"Somerville, Mass. -- It's hard to contemplate American public life in the 21st century and not arrive at the unhappy conclusion that we are led by idiots. The political class has lately produced an impressive string of debacles: the Afghanistan pullout, urban crime waves, easily foreseen inflation, mayhem at the southern border, a self-generated energy crisis, a pandemic response that wrought little good and vast ruin. Then there are the perennial national embarrassments: a mind-bogglingly expensive welfare state that doesn't work, public schools that make kids dumber, universities that nurture destructive grievances and noxious ideologies, and a news media nobody trusts.
Readers may object to parts of this list, but few will deny feeling that the country's government and major institutions are run by people who don't know what they're doing. A similar situation obtained seven centuries ago in Europe, as I learned recently from "Virtue Politics: Soulcraft and Statecraft in Renaissance Italy." The 2019 book, by Harvard historian James Hankins, is a study of Italian humanist writers and statesmen beginning with Francesco Petrarca (1304-74), known to English speakers as Petrarch. Fourteenth-century humanism arose, Mr. Hankins writes, from a widespread disgust with the venality and incompetence of political and ecclesiastical leaders in late-medieval Italy.

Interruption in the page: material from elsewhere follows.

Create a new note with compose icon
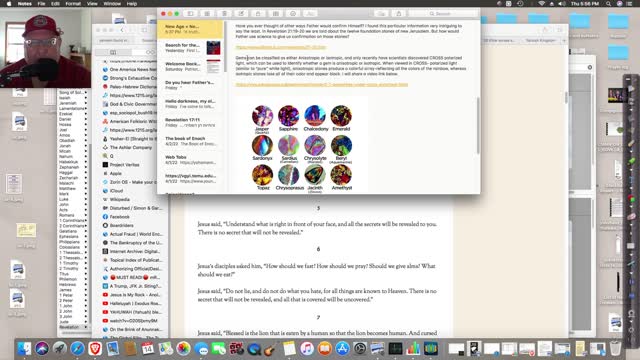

The humanists basically rejected the central question of Greek and Roman political theory: What is the best regime? For Petrarch and his followers over the next century, "constitutional form was far less important than the character of rulers," Mr. Hankins writes. By the early 14th century European political thought had degenerated into narrowly legalistic arguments about why this or that ruler has a superior claim to office. To the humanists, that preoccupation was being beneath the notice of serious thought. Their goal "was to uproot tyranny from the soul of the ruler, whether the ruler was one, few, or many."
The Western political tradition would ultimately move in a different direction, toward rights-based constitutionalism and the rule of law. "Virtue politics," as Mr. Hankins terms the political ideal developed by the Italian humanists, "aimed primarily to bring to power rulers who were good and wise; constitutional thought aimed primarily to limit the damage that might be done by bad and foolish rulers." In this respect the humanists were totally unlike that other Italian Renaissance writer -- Niccolo Machiavelli (1469-1527). He counseled a less principled, more calculating and brutally realistic approach to leadership. The Italian humanists -- Petrarch, Giovanni Boccaccio, Leon Battista Alberti and others -- produced, Mr. Hankins writes, a "distinctive way of thinking about politics that amounts to a lost tradition of political prudence."
My own attachment to classical liberalism makes me skeptical of any philosophy purporting to empower "good" and "wise" leaders without first attending to the limits on their authority. But I have to admit: At the moment American constitutional democracy doesn't seem very good at limiting the damage done by bad and foolish officials. In fact we seem overrun with rulers who possess lots of Machiavellian guile but no Machiavellian competence. Maybe we have something to learn from virtue politics?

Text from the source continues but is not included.